= Artistic license =

Deliberate distortion of rules or convention for aesthetic reasons

Artistic license (and more general or contextually-specific, derivative terms such as creative license, poetic license, historical license, dramatic license, and narrative license) refers to deviation from fact or form for artistic purposes. It can include the alteration of grammar or language, or the rewording of pre-existing text.

==History==
The artistic license may also refer to the ability of an artist to apply smaller distortions, such as a poet ignoring some of the minor requirements of grammar for poetic effect. For example, Mark Antony's "Friends, Romans, Countrymen, lend me your ears" from Shakespeare's Julius Caesar would technically require the word "and" before "countrymen", but the conjunction "and" is omitted to preserve the rhythm of iambic pentameter (the resulting conjunction is called an asyndetic tricolon). Conversely, on the next line, the end of "I come to bury Caesar, not to praise him" has an extra syllable because omitting the word "him" would make the sentence unclear, but adding a syllable at the end would not disrupt the meter. Both of these are examples of artistic license.

Another example of artistic license is the way in which stylized images of an object (for instance in a painting or an animated movie) are different from their real life counterparts, but are still intended to be interpreted by the viewer as representing the same thing. This can mean the omission of details, or the simplification of shapes and color shades, even to the point that the image is nothing more than a pictogram. It can also mean the addition of non-existing details, or exaggeration of shapes and colours, as in fantasy art or a caricature.

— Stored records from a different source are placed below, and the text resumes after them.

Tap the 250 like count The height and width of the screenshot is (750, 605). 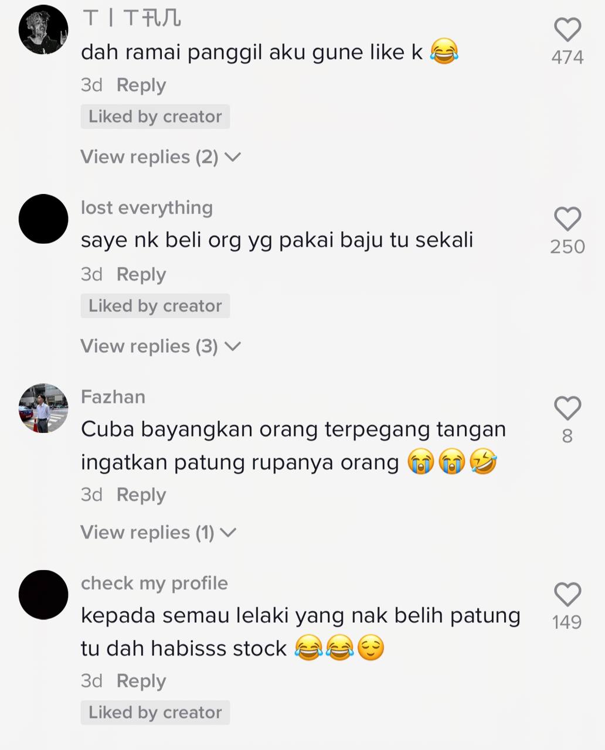point(567,247)
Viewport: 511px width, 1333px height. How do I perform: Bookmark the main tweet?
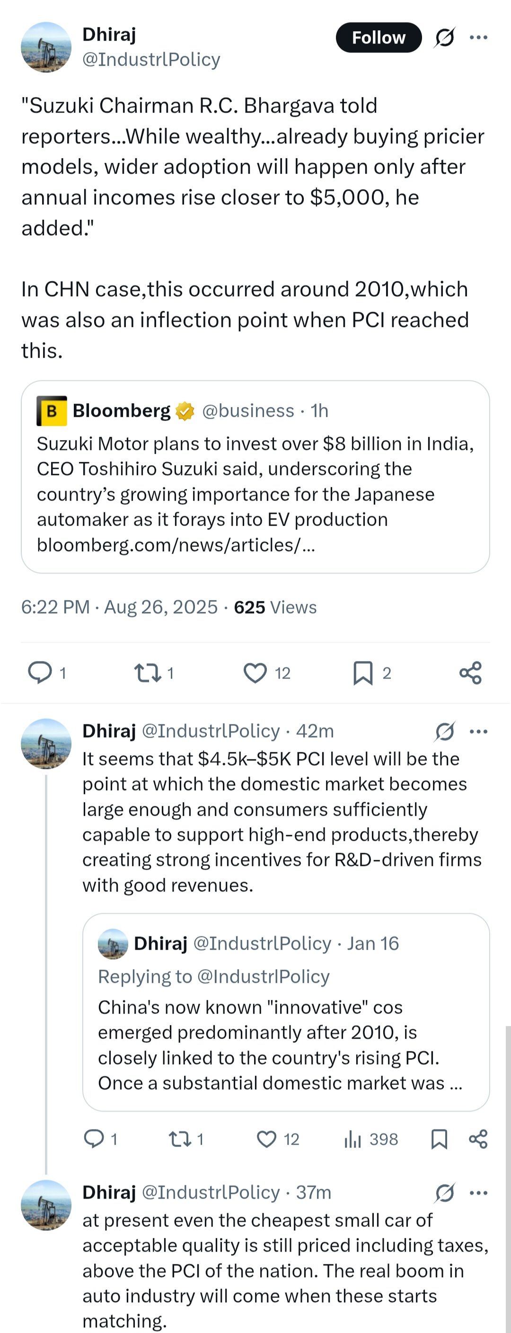(363, 673)
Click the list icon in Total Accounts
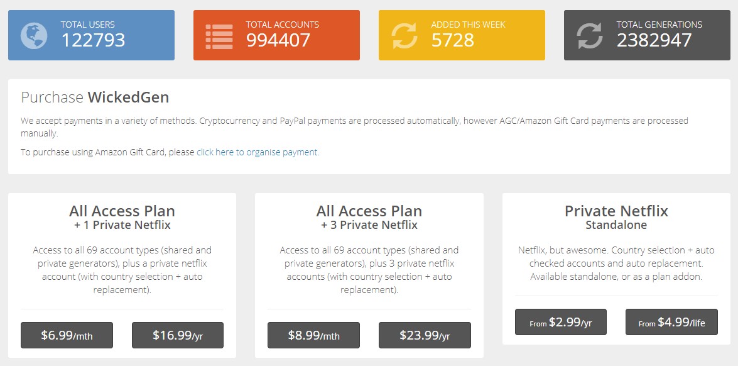 click(219, 35)

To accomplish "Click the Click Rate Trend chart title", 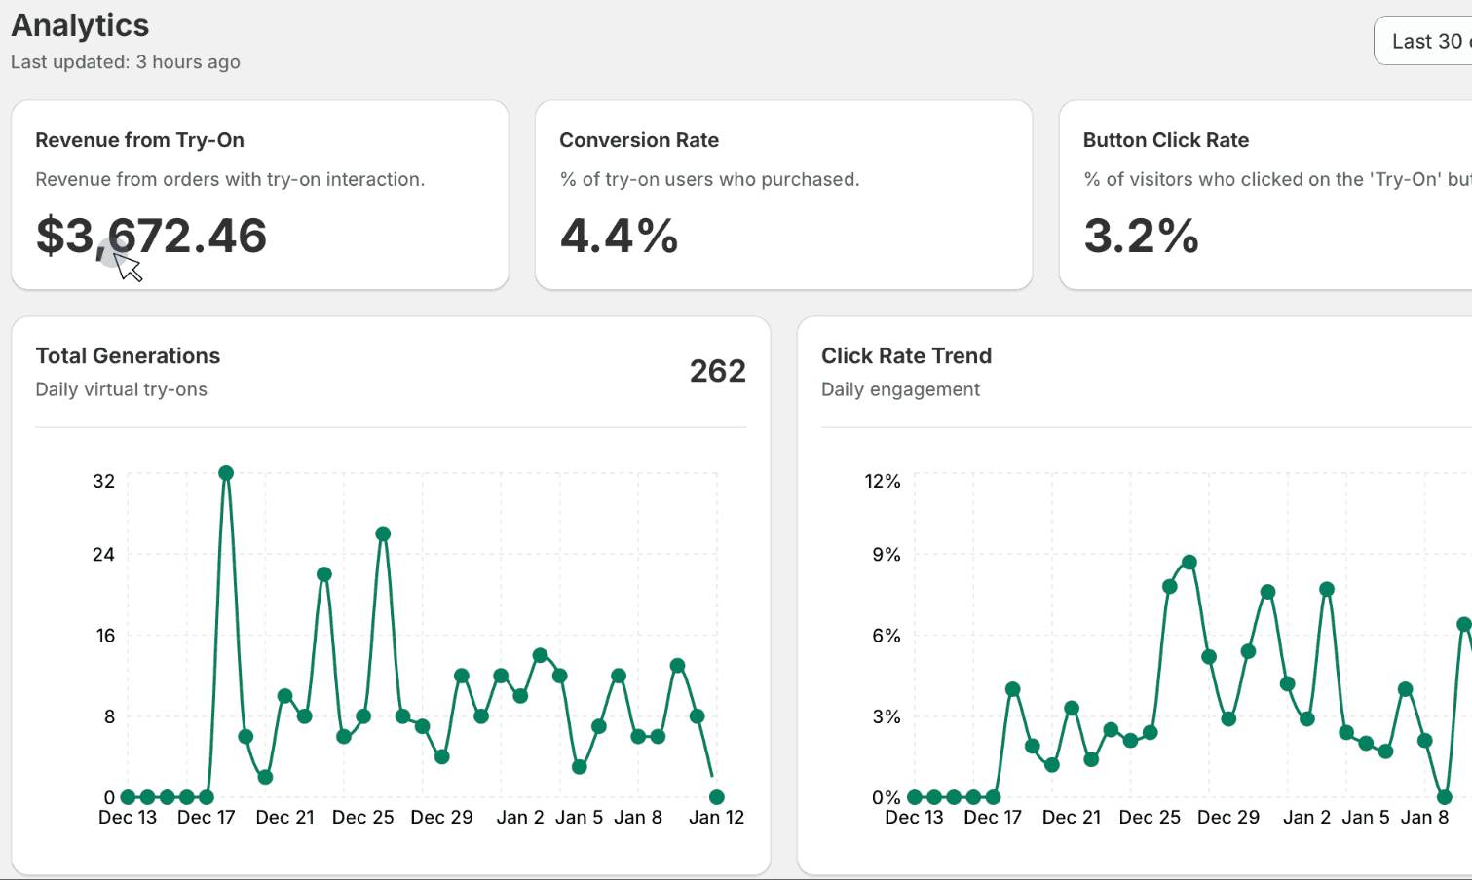I will tap(906, 355).
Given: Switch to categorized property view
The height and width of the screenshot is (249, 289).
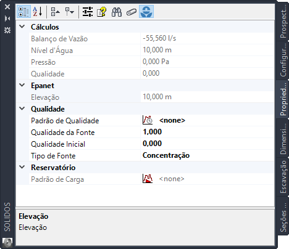Looking at the screenshot, I should tap(23, 12).
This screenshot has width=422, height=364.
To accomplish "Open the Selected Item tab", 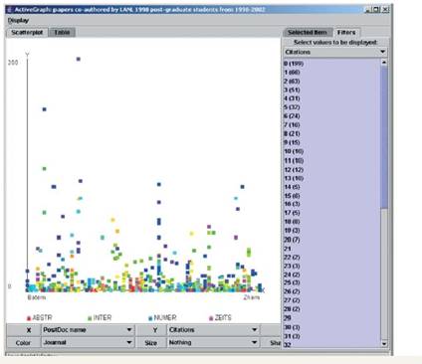I will tap(308, 32).
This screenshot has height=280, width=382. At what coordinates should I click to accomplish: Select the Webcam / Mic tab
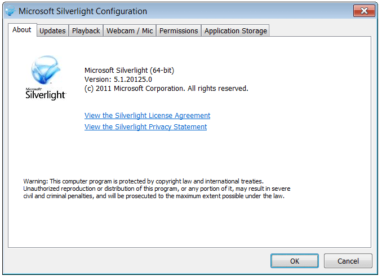tap(130, 31)
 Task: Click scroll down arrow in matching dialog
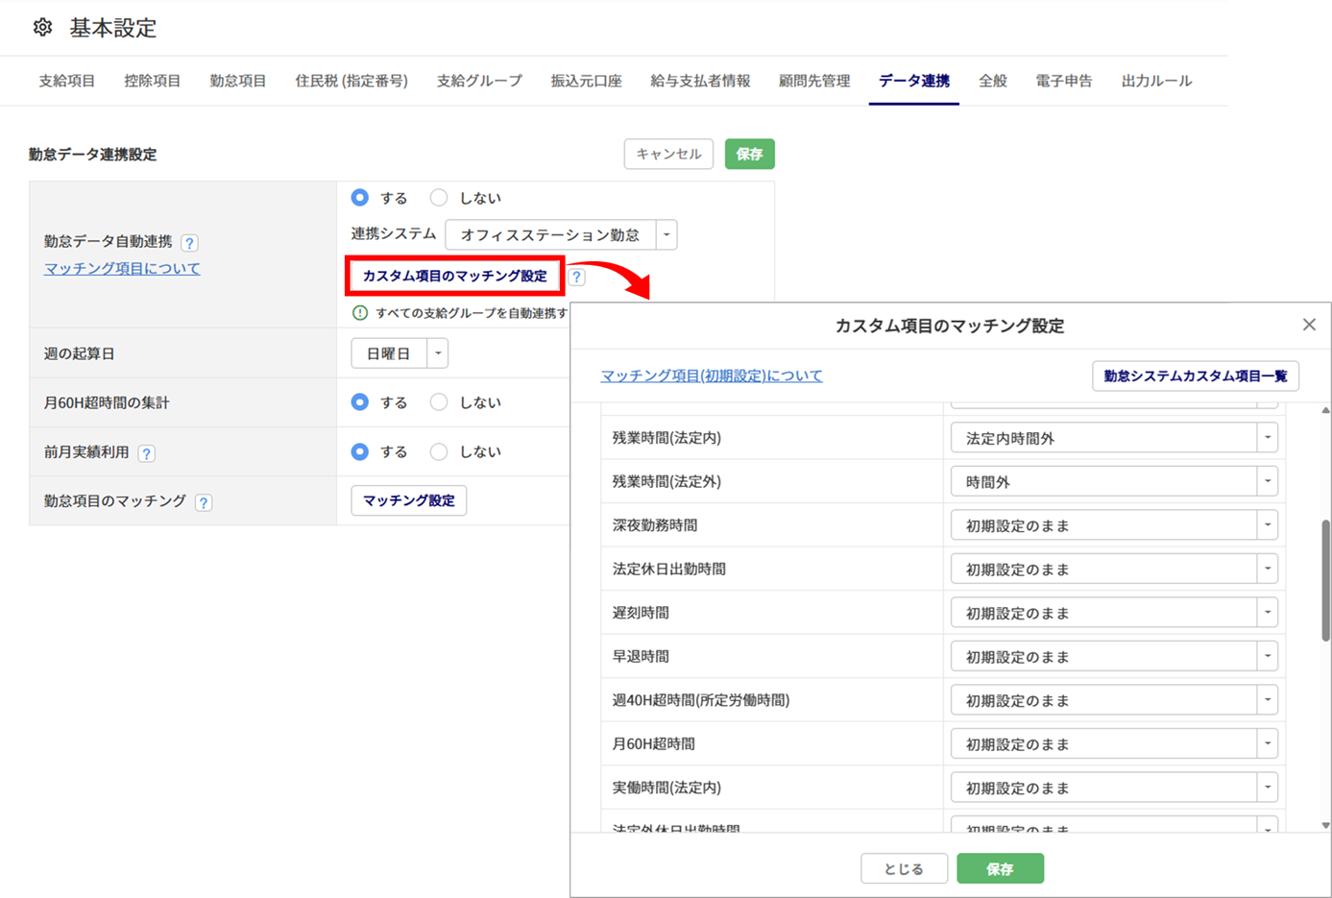[x=1325, y=825]
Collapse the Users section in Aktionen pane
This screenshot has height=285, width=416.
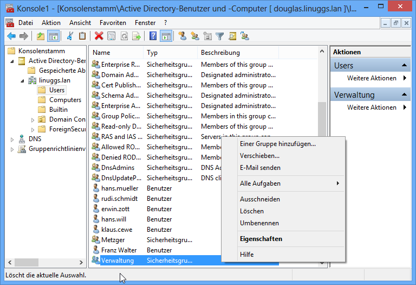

Certain stylizations have become fixed conventions in art; an agreement between artist and viewer that is understood and undebatable. A striking example is how in simple cartoon drawings' monochromatic white parts on a dark colored surface are immediately recognized by most viewers to represent the reflection of light on a smooth or wet surface.

In summary, artistic license is:

- Entirely at the artist's discretion
- Intended to be tolerated by the viewer (cf. "willing suspension of disbelief")
- Useful for filling in gaps, whether they be factual, compositional, historical or other gaps
- Used consciously or unconsciously, intentionally or unintentionally (or even in tandem).

==Dramatic license==
Artistic license is often referred to as dramatic license when it involves the glamorization of real-world occupations for the sake of exciting television or cinematic experience. For example, CSI: Crime Scene Investigation and other police procedural programs typically omit completely the more mundane aspects of the occupation such as paperwork, reports, administrative duties and other daily "business-oriented" aspects which in reality often constitute the majority of police work. They will also present other duties with much more action, suspense or drama than would be experienced in reality. The same is also true for many military-oriented adventure stories which often show high-ranking characters being allowed to continuously enter dangerous situations when in reality, they would usually be restricted to command-oriented and administrative duties.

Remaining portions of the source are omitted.